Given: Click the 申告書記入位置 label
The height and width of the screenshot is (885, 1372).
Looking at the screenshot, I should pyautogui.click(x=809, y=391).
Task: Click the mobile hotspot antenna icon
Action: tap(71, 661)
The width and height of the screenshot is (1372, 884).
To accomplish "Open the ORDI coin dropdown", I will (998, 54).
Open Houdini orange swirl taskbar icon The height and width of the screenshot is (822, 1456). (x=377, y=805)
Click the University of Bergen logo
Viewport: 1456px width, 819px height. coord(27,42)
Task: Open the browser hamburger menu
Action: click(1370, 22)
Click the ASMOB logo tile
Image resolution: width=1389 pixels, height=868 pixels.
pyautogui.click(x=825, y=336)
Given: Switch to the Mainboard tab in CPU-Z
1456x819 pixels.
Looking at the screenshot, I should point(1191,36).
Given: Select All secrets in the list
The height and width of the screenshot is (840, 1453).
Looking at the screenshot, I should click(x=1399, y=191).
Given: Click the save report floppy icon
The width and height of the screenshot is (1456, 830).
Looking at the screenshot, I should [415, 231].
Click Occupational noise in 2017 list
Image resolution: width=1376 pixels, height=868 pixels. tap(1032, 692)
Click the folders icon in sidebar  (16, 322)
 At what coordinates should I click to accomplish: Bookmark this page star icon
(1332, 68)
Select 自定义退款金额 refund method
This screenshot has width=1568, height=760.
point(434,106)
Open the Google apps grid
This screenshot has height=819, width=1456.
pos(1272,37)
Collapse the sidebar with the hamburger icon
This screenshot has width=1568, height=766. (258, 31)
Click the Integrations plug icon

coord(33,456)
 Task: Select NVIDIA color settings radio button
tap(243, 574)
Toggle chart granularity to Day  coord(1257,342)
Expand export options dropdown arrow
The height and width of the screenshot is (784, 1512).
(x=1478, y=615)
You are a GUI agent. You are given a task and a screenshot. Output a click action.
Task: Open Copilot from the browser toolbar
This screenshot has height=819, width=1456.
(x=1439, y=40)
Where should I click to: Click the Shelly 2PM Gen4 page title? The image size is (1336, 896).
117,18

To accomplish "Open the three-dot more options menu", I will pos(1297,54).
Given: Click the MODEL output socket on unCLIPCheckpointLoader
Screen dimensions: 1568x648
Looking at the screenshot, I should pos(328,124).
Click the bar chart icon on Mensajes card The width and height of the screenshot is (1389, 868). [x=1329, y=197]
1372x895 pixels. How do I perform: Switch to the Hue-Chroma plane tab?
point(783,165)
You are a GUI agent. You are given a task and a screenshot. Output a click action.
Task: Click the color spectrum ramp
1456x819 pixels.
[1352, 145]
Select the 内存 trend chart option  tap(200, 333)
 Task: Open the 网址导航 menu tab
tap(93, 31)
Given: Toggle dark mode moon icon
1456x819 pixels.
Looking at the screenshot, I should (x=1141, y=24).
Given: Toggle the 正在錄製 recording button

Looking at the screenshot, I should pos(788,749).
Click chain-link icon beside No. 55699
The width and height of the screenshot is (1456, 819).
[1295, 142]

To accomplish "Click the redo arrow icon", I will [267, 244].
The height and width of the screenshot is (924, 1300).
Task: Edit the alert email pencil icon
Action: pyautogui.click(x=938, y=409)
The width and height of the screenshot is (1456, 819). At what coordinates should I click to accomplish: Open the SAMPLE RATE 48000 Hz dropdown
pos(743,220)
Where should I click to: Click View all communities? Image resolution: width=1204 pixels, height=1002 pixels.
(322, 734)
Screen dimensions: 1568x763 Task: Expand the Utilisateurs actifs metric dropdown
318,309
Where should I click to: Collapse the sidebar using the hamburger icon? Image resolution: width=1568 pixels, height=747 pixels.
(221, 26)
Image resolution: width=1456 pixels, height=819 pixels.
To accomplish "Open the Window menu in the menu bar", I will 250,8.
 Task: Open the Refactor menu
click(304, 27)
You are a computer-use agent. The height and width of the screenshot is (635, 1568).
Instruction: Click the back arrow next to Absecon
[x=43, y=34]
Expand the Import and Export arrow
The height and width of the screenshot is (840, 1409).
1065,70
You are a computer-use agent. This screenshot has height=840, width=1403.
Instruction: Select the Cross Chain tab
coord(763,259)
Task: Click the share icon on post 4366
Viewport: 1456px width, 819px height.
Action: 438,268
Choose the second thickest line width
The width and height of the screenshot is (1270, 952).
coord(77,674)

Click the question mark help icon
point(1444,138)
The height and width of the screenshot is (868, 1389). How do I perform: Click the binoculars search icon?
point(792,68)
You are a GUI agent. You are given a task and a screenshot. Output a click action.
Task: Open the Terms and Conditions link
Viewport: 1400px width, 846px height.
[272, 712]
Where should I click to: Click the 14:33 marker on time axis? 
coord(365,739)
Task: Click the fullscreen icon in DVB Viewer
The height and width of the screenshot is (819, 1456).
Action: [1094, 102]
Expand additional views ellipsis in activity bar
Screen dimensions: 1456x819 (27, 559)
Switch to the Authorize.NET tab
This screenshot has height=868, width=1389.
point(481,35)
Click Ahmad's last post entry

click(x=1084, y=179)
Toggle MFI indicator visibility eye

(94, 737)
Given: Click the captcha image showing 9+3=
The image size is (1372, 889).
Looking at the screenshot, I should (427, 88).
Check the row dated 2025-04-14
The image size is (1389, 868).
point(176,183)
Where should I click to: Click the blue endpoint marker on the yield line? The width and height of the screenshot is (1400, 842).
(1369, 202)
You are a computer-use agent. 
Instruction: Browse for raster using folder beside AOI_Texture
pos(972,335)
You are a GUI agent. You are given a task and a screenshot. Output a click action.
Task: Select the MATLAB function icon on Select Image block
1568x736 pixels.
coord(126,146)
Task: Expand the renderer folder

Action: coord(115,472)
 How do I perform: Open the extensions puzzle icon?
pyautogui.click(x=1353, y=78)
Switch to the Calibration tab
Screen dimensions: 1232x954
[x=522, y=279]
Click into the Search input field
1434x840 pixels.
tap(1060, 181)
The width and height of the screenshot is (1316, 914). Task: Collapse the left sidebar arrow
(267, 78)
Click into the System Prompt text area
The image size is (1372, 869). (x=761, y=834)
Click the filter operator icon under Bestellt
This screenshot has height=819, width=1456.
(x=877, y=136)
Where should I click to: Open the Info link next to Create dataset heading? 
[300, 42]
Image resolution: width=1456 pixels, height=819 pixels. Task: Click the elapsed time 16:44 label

##########

■ What to produce ■
Please transcribe only the lines in the records above running from the line that has "Task: Open the Refactor menu" through the line that has "Switch to the Calibration tab", both included, exactly as they appear.

■ Solution to this task ■
 Task: Open the Refactor menu
click(304, 27)
You are a computer-use agent. The height and width of the screenshot is (635, 1568).
Instruction: Click the back arrow next to Absecon
[x=43, y=34]
Expand the Import and Export arrow
The height and width of the screenshot is (840, 1409).
1065,70
You are a computer-use agent. This screenshot has height=840, width=1403.
Instruction: Select the Cross Chain tab
coord(763,259)
Task: Click the share icon on post 4366
Viewport: 1456px width, 819px height.
Action: 438,268
Choose the second thickest line width
The width and height of the screenshot is (1270, 952).
coord(77,674)

Click the question mark help icon
point(1444,138)
The height and width of the screenshot is (868, 1389). How do I perform: Click the binoculars search icon?
point(792,68)
You are a GUI agent. You are given a task and a screenshot. Output a click action.
Task: Open the Terms and Conditions link
Viewport: 1400px width, 846px height.
[272, 712]
Where should I click to: Click the 14:33 marker on time axis? 
coord(365,739)
Task: Click the fullscreen icon in DVB Viewer
The height and width of the screenshot is (819, 1456).
Action: [1094, 102]
Expand additional views ellipsis in activity bar
Screen dimensions: 1456x819 (27, 559)
Switch to the Authorize.NET tab
This screenshot has height=868, width=1389.
point(481,35)
Click Ahmad's last post entry

click(x=1084, y=179)
Toggle MFI indicator visibility eye

(94, 737)
Given: Click the captcha image showing 9+3=
The image size is (1372, 889).
Looking at the screenshot, I should (427, 88).
Check the row dated 2025-04-14
The image size is (1389, 868).
point(176,183)
Where should I click to: Click the blue endpoint marker on the yield line? The width and height of the screenshot is (1400, 842).
(1369, 202)
You are a computer-use agent. 
Instruction: Browse for raster using folder beside AOI_Texture
pos(972,335)
You are a GUI agent. You are given a task and a screenshot. Output a click action.
Task: Select the MATLAB function icon on Select Image block
1568x736 pixels.
coord(126,146)
Task: Expand the renderer folder

Action: coord(115,472)
 How do I perform: Open the extensions puzzle icon?
pyautogui.click(x=1353, y=78)
Switch to the Calibration tab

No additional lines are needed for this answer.